Entretanto, ainda segundo Villas Boas, os oficiais teriam, com o fim da ditadura, se dedicado estritamente ao profissionalismo e se distanciado da política. Mas Villas Boas foi desmentido por Bolsonaro quando este lhe agradeceu pela eleição, na cerimônia pública de posse, pois não teria sido eleito sem a ajuda dele. A forma como fez isso sem intervenção militar na política “morrerá com os dois”. Além disso,  desmentiu-se a si mesmo quando mandou uma mensagem ao Supremo advertindo-o quanto aos “riscos” de uma decisão favorável à suspensão da inelegibilidade Lula que o viabilizasse para as próximas eleições.

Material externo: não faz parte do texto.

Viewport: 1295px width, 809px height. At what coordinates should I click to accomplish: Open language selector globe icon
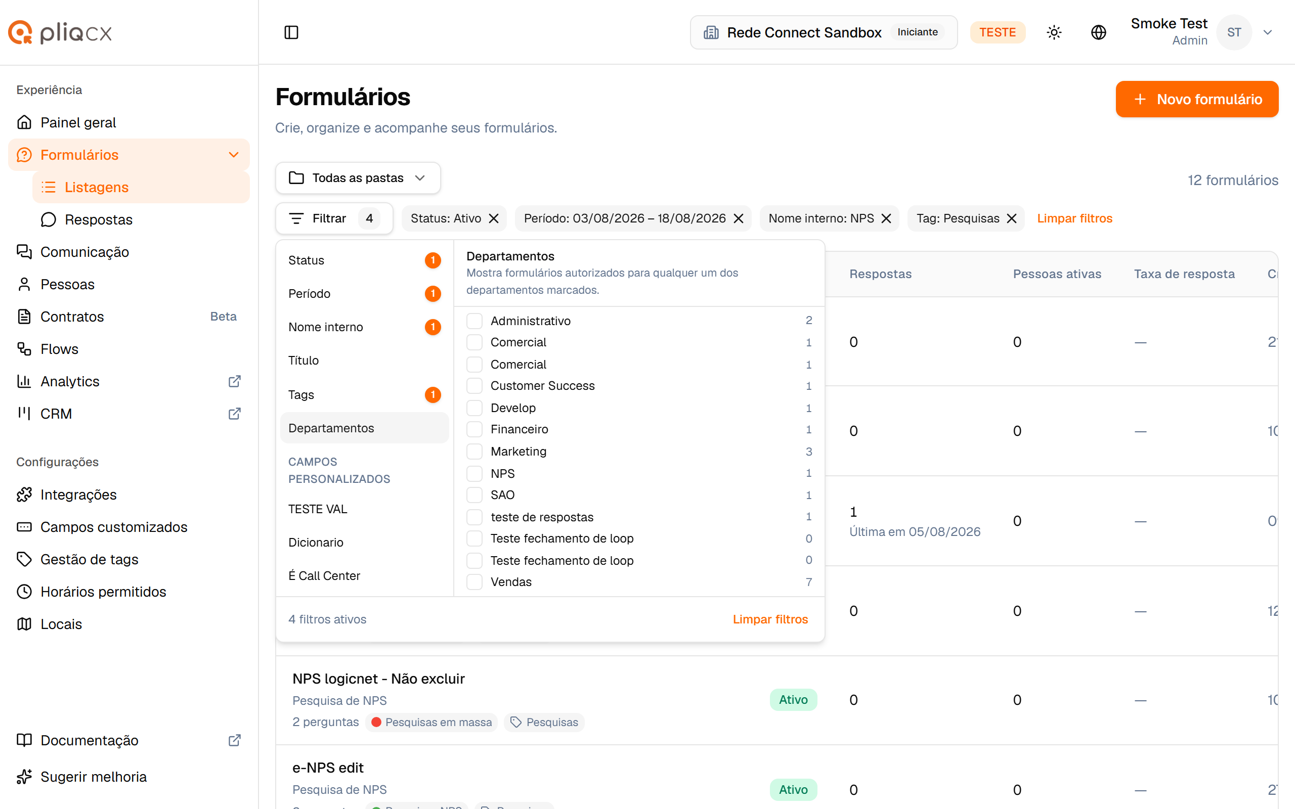click(1098, 32)
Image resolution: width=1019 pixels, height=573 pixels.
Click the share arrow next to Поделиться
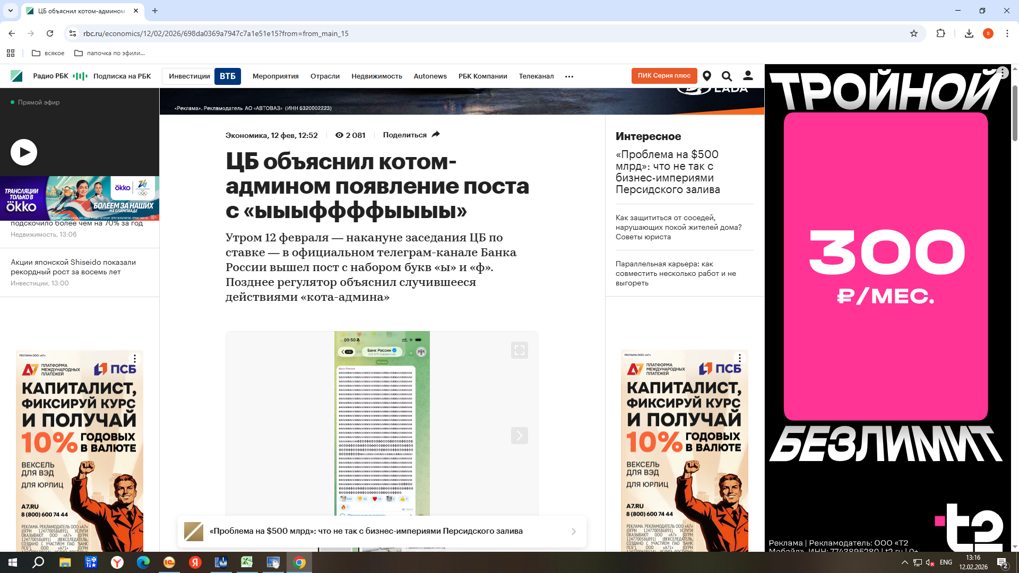click(436, 135)
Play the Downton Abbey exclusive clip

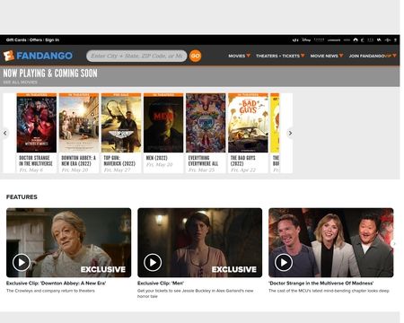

Quanto ao perdão ao general Pazuello, o ex-deputado Vivaldo Barbosa fez um comentário interessante num artigo de ontem. O comandante do Exército agiu com prudência, disse ele. Se punisse Pazuello, estaria punindo o presidente da República, que o autorizou concretamente a participar do ato político; e como o presidente é o comandante supremo das Forças Armadas, teria quer punir um superior, dar um golpe ou demitir-se. Ademais, regulamentos militares não proíbem participação em todo ato político. Proíbem participação sem autorização dos superiores. Embora, nos EUA, a autorização de Trump num ato político não livrou os comandantes militares de pedir desculpas à sociedade por sua participação.

Eis a que ponto um presidente paranoico leva o conjunto da nação. Estamos todos ficando paranoicos como uma imagem especular de Bolsonaro e de sua trupe de extrema direita. Claro, a pandemia mudou o jogo, com a CPI do Senado, e, como na Teoria do Caos, esta última pode funcionar como Atrator Estranho para reordenar a política e a economia brasileira depois do descalabro bolsonarista. Não há bem que sempre dure nem mal que nunca se acabe. Invertendo Luís XVI, que disse que depois dele viria o dilúvio, pode ser que depois da pandemia de Bolsonaro venha a calmaria pelo voto, não pelo golpe!

 

J. Carlos de Assis
Economista, doutor em Engenharia de Produção pela Universidade Federal do Rio de Janeiro (UFRJ), professor de Economia Internacional na Universidade Estadual da Paraíba (UEPB)[2] e autor de mais de 20 livros.